[EXERCISE MATERIAL Boundary: Start]
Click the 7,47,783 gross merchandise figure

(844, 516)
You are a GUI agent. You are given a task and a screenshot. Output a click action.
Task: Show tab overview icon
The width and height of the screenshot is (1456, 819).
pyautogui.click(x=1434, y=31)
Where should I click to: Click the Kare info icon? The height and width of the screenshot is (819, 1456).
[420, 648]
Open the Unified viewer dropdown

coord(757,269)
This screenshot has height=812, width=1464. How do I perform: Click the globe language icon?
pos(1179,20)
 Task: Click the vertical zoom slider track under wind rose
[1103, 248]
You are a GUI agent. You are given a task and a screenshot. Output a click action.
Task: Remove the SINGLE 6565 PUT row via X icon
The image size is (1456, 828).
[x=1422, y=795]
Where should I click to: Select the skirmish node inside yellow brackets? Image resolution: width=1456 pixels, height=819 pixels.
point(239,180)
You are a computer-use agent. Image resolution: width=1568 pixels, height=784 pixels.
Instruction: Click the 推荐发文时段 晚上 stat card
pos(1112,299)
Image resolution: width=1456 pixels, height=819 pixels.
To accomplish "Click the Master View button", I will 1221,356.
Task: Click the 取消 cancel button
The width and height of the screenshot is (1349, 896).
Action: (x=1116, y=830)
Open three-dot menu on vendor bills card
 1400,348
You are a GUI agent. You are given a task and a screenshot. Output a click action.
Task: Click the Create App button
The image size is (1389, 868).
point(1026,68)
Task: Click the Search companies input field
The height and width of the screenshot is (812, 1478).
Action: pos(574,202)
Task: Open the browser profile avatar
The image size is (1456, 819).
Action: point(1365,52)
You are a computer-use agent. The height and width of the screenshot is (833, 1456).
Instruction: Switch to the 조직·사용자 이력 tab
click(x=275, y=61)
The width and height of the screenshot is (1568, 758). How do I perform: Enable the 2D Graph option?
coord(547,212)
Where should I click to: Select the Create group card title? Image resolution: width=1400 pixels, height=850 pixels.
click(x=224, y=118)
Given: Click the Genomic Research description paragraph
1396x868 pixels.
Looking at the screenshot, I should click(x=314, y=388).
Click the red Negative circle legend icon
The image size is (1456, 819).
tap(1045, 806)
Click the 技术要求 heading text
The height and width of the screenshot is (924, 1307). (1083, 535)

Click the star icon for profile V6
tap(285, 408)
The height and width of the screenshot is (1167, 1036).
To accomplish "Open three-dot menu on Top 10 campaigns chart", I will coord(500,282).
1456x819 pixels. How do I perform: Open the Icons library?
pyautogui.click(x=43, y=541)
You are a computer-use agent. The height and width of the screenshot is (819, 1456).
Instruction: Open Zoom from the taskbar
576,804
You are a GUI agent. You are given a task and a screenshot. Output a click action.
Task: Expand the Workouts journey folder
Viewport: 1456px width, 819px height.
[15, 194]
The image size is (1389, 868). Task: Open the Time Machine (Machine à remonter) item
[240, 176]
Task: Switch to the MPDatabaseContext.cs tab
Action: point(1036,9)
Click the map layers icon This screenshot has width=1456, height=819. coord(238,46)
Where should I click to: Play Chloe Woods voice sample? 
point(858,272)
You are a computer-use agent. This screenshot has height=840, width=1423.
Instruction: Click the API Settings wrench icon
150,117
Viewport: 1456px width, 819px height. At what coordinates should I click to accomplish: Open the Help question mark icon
[EXERCISE MATERIAL Boundary: End]
The records above need copying again. Keep each word as it is.

Click the 7,47,783 gross merchandise figure

(844, 516)
You are a GUI agent. You are given a task and a screenshot. Output a click action.
Task: Show tab overview icon
The width and height of the screenshot is (1456, 819).
pyautogui.click(x=1434, y=31)
Where should I click to: Click the Kare info icon? The height and width of the screenshot is (819, 1456).
[420, 648]
Open the Unified viewer dropdown

coord(757,269)
This screenshot has height=812, width=1464. How do I perform: Click the globe language icon?
pos(1179,20)
 Task: Click the vertical zoom slider track under wind rose
[1103, 248]
You are a GUI agent. You are given a task and a screenshot. Output a click action.
Task: Remove the SINGLE 6565 PUT row via X icon
The image size is (1456, 828).
[x=1422, y=795]
Where should I click to: Select the skirmish node inside yellow brackets? Image resolution: width=1456 pixels, height=819 pixels.
point(239,180)
You are a computer-use agent. Image resolution: width=1568 pixels, height=784 pixels.
Instruction: Click the 推荐发文时段 晚上 stat card
pos(1112,299)
Image resolution: width=1456 pixels, height=819 pixels.
To accomplish "Click the Master View button", I will 1221,356.
Task: Click the 取消 cancel button
The width and height of the screenshot is (1349, 896).
Action: (x=1116, y=830)
Open three-dot menu on vendor bills card
 1400,348
You are a GUI agent. You are given a task and a screenshot. Output a click action.
Task: Click the Create App button
The image size is (1389, 868).
point(1026,68)
Task: Click the Search companies input field
The height and width of the screenshot is (812, 1478).
Action: pos(574,202)
Task: Open the browser profile avatar
The image size is (1456, 819).
Action: point(1365,52)
You are a computer-use agent. The height and width of the screenshot is (833, 1456).
Instruction: Switch to the 조직·사용자 이력 tab
click(x=275, y=61)
The width and height of the screenshot is (1568, 758). How do I perform: Enable the 2D Graph option?
coord(547,212)
Where should I click to: Select the Create group card title? Image resolution: width=1400 pixels, height=850 pixels.
click(x=224, y=118)
Given: Click the Genomic Research description paragraph
1396x868 pixels.
Looking at the screenshot, I should click(x=314, y=388).
Click the red Negative circle legend icon
The image size is (1456, 819).
tap(1045, 806)
Click the 技术要求 heading text
The height and width of the screenshot is (924, 1307). (1083, 535)

Click the star icon for profile V6
tap(285, 408)
The height and width of the screenshot is (1167, 1036).
To accomplish "Open three-dot menu on Top 10 campaigns chart", I will coord(500,282).
1456x819 pixels. How do I perform: Open the Icons library?
pyautogui.click(x=43, y=541)
You are a computer-use agent. The height and width of the screenshot is (819, 1456).
Instruction: Open Zoom from the taskbar
576,804
You are a GUI agent. You are given a task and a screenshot. Output a click action.
Task: Expand the Workouts journey folder
Viewport: 1456px width, 819px height.
[15, 194]
The image size is (1389, 868). Task: Open the Time Machine (Machine à remonter) item
[240, 176]
Task: Switch to the MPDatabaseContext.cs tab
Action: point(1036,9)
Click the map layers icon This screenshot has width=1456, height=819. coord(238,46)
Where should I click to: Play Chloe Woods voice sample? 
point(858,272)
You are a computer-use agent. This screenshot has height=840, width=1423.
Instruction: Click the API Settings wrench icon
150,117
Viewport: 1456px width, 819px height. At what coordinates should I click to accomplish: Open the Help question mark icon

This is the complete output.